The S&P 500® Index consists of 500 component stocks selected to
provide a performance benchmark for the U.S.
equity markets.
The United States Oil Fund,
LP, a Delaware limited partnership, is a commodity pool that issues units (which
we refer to as shares for purposes of this term sheet and the accompanying
product supplement) that may be purchased and sold on NYSE Arca, Inc. (the
NYSE Arca) under the ticker symbol USO. The investment objective of the United
States Oil Fund, LP is for changes in percentage terms of the net asset value
of the units of the Fund to reflect the changes in percentage terms of the spot
prices of light, sweet crude oil delivered to Cushing, Oklahoma as traded on the New York Mercantile Exchange, less the Funds
expenses. The Fund seeks to achieve its investment objective by investing in a
mix of oil futures contracts and other oil interests such that changes in the
Funds net asset value will closely track the changes in the price of a
specified oil futures contract.
For additional information
on each Underlying, see the information set forth under The S&P 500®
Index and The United States Oil Fund, LP in
the accompanying product supplement no. 192-A-II.
- TAX TREATMENT AS A UNIT
COMPRISING A PUT OPTION AND A DEPOSIT You should review carefully the section entitled Certain
U.S. Federal Income Tax Consequences in the accompanying product supplement
no. 192-A-II. We and you agree (in the absence of an administrative
determination or judicial ruling to the contrary) to treat the notes for U.S.

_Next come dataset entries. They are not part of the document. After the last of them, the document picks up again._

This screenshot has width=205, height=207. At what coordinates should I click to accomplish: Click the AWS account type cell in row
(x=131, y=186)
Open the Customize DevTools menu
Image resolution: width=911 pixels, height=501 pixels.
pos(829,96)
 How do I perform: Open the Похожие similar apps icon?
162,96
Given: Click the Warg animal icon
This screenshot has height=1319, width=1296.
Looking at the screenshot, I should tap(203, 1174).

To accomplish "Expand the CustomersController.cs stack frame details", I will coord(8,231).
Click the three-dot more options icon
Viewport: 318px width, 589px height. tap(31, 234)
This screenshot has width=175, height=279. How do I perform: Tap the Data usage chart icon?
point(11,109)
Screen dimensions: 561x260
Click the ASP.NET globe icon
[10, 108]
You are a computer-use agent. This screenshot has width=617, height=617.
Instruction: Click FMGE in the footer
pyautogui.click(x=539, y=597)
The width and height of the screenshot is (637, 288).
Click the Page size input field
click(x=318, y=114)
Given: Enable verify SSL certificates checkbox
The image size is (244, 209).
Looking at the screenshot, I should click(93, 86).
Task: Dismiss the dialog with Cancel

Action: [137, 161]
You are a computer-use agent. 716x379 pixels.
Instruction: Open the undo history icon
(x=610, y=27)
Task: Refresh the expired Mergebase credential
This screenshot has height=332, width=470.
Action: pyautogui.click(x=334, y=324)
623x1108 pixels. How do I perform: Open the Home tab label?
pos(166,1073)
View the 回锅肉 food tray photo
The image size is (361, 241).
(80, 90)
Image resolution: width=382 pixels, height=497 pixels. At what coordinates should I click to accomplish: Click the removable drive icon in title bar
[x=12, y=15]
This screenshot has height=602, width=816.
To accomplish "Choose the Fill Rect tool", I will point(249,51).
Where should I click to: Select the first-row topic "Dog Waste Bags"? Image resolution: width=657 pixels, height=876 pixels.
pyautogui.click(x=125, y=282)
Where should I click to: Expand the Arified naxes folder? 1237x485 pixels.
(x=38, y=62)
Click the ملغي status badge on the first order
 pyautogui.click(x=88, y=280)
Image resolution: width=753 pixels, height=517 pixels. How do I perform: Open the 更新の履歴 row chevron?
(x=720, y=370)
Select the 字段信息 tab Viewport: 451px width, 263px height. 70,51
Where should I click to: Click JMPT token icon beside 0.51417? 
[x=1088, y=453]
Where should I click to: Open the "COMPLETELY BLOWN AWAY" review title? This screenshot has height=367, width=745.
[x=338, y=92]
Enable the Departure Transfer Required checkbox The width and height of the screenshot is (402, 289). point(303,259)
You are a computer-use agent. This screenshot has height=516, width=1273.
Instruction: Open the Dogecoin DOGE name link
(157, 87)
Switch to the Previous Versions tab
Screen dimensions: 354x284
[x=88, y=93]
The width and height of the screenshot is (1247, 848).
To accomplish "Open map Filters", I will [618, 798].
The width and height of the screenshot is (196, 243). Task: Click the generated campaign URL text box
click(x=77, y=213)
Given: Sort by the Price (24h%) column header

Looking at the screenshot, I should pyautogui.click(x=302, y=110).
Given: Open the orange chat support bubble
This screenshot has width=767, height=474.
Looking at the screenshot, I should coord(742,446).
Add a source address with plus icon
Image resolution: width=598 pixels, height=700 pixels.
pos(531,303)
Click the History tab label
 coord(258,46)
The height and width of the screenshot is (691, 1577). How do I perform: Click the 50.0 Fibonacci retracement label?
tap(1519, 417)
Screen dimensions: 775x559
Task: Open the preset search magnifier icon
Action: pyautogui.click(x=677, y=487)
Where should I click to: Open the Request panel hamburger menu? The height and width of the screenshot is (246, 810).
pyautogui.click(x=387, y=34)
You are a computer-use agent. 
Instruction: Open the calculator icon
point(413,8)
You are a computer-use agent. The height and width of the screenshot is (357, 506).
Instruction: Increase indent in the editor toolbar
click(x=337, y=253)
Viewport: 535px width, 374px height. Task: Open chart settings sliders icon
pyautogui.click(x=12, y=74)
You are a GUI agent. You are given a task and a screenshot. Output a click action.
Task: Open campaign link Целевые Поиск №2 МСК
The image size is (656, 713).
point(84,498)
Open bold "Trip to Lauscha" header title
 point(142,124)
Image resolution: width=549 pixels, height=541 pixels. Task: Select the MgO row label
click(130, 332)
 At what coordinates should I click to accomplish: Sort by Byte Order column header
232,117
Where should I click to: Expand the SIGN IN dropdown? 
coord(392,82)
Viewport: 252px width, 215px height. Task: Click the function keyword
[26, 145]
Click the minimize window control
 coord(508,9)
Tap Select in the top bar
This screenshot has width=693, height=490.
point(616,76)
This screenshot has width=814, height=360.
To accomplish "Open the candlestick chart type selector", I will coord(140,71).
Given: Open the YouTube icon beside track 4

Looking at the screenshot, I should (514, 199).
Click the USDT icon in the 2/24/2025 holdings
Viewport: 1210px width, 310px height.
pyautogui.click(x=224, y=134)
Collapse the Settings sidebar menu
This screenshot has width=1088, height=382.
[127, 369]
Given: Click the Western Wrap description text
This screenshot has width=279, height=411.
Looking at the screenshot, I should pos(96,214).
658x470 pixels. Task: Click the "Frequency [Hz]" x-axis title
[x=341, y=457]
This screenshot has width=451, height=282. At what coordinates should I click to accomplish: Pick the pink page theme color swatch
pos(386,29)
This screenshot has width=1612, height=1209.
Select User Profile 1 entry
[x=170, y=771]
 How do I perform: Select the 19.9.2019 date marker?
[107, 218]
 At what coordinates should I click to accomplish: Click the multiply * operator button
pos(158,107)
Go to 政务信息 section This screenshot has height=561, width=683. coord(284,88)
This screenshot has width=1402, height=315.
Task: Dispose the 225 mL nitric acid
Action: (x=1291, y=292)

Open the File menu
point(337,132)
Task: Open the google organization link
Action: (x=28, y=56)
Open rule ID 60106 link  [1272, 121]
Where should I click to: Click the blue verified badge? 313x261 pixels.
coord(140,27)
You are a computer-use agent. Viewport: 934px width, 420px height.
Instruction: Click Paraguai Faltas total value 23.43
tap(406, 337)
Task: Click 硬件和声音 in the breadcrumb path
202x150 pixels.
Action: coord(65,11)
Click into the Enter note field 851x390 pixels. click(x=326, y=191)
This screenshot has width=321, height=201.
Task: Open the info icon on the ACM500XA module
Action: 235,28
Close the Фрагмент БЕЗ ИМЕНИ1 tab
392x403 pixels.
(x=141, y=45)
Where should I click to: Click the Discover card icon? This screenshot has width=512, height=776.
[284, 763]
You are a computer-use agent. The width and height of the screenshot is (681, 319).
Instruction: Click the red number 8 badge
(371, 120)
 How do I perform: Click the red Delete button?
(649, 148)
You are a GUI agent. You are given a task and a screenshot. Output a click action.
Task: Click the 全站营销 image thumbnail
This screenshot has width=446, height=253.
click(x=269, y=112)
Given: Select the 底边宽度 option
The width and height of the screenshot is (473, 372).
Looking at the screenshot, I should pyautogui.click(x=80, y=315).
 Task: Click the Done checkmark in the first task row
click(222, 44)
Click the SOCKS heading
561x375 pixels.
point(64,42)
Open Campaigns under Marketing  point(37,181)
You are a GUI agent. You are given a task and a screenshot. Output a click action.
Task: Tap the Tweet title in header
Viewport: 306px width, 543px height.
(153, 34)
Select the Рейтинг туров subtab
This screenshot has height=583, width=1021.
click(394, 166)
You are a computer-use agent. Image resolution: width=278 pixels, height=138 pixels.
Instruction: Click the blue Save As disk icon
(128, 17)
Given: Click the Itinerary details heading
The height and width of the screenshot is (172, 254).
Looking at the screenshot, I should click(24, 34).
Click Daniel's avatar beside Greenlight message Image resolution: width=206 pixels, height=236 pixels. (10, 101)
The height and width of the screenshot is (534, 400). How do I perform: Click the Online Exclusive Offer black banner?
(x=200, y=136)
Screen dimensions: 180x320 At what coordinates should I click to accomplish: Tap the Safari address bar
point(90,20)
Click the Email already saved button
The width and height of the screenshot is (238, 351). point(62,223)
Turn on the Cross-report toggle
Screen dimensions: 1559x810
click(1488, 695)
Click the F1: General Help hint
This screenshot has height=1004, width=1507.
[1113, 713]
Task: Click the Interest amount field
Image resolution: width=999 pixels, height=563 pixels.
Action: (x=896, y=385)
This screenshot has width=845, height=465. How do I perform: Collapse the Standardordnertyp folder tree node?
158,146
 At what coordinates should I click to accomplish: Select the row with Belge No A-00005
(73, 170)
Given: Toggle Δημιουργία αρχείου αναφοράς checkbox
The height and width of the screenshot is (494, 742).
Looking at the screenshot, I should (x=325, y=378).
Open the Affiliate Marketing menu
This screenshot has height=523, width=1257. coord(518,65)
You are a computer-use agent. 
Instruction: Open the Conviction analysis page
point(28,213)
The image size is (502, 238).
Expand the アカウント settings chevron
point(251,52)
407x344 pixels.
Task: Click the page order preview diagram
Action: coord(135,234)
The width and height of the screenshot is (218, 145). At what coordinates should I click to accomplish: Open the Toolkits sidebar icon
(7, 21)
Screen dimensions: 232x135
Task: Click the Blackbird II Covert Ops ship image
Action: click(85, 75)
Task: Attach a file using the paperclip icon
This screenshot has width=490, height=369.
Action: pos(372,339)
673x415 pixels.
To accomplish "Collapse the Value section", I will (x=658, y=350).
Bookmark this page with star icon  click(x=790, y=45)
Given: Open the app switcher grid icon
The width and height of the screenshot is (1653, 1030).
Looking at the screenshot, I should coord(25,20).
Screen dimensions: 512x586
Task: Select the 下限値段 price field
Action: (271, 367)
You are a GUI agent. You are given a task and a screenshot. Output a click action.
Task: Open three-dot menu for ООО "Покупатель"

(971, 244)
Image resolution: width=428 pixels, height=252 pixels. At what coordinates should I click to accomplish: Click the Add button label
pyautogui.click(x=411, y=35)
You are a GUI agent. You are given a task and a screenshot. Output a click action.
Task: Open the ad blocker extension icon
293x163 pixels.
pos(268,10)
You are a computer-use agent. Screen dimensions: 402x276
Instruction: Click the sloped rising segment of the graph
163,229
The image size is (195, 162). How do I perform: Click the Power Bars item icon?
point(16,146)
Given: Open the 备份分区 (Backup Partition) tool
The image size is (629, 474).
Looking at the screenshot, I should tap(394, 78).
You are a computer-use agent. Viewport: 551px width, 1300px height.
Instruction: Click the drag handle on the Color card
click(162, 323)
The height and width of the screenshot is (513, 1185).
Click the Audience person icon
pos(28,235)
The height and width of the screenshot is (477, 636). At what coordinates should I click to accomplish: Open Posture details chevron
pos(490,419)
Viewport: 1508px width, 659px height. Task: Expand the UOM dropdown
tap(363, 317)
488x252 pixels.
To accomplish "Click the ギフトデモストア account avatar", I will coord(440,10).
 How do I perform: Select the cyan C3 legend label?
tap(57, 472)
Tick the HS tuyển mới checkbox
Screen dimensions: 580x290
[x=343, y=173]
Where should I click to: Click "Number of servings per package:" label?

federal income tax purposes as units comprising: (i) a Put Option written by
you that is terminated if an Optional Call occurs and that, if not terminated, in circumstances
where the payment at maturity is less than $1,000 (excluding accrued and unpaid
interest) requires you to pay us an amount equal to $1,000 multiplied by the
absolute value of the Lesser Performing Underlying Return and (ii) a Deposit of $1,000 per $1,000 principal amount
note to secure your potential obligation under the Put Option. We will
determine the portion of each coupon payment that we will allocate to interest
on the Deposit and to Put Premium, respectively, and will provide that
allocation in the pricing supplement for the notes. If the notes had priced on
December
20, 2010, we
would have treated approximately 5.14% of each coupon payment as interest on
the Deposit and the remainder as Put Premium. The actual allocation that we
will determine for the notes may differ from this hypothetical allocation, and
will depend upon a variety of factors, including actual market conditions and
our borrowing costs for debt instruments of comparable maturities on the
Pricing Date. Assuming this characterization is respected, amounts treated as
interest on the Deposit will be taxed as ordinary income, while the Put Premium
will not be taken into account prior to sale or settlement, including a
settlement following an Optional Call. However, there are other reasonable
treatments that the Internal Revenue Service (the IRS) or a court may adopt,
in which case the timing and character of any income or loss on the notes could
be significantly and adversely affected. In addition, in 2007 Treasury and the
IRS released a notice requesting comments on the U.S. federal income tax treatment of prepaid forward
contracts and similar instruments. While it is not clear whether the notes
would be viewed as similar to the typical prepaid forward contract described in
the notice, it is possible that any Treasury regulations or other guidance
promulgated after consideration of these issues could materially and adversely
affect the tax consequences of an investment in the notes, possibly with
retroactive effect. The notice focuses on a number of issues, the most
relevant of which for holders of the notes are the character of income or loss
(including whether the Put Premium might be currently included as ordinary
income) and the degree, if any, to which income realized by Non-U.S. Holders
should be subject to withholding tax. Both U.S. and Non-U.S. Holders should consult their tax
advisers regarding all aspects of the U.S. federal income tax consequences of an investment
in the notes, including possible alternative treatments and the issues
presented by this notice. Non-U.S. Holders should also note that they may be
withheld upon unless they have submitted a properly completed IRS Form W-8BEN
or otherwise satisfied the applicable documentation requirements. Purchasers
who are not initial purchasers of notes at the issue price should also consult
their tax advisers with respect to the tax consequences of an investment in the
notes, including possible alternative characterizations, as well as the
allocation of the purchase price of the notes between the Deposit and the Put
Option.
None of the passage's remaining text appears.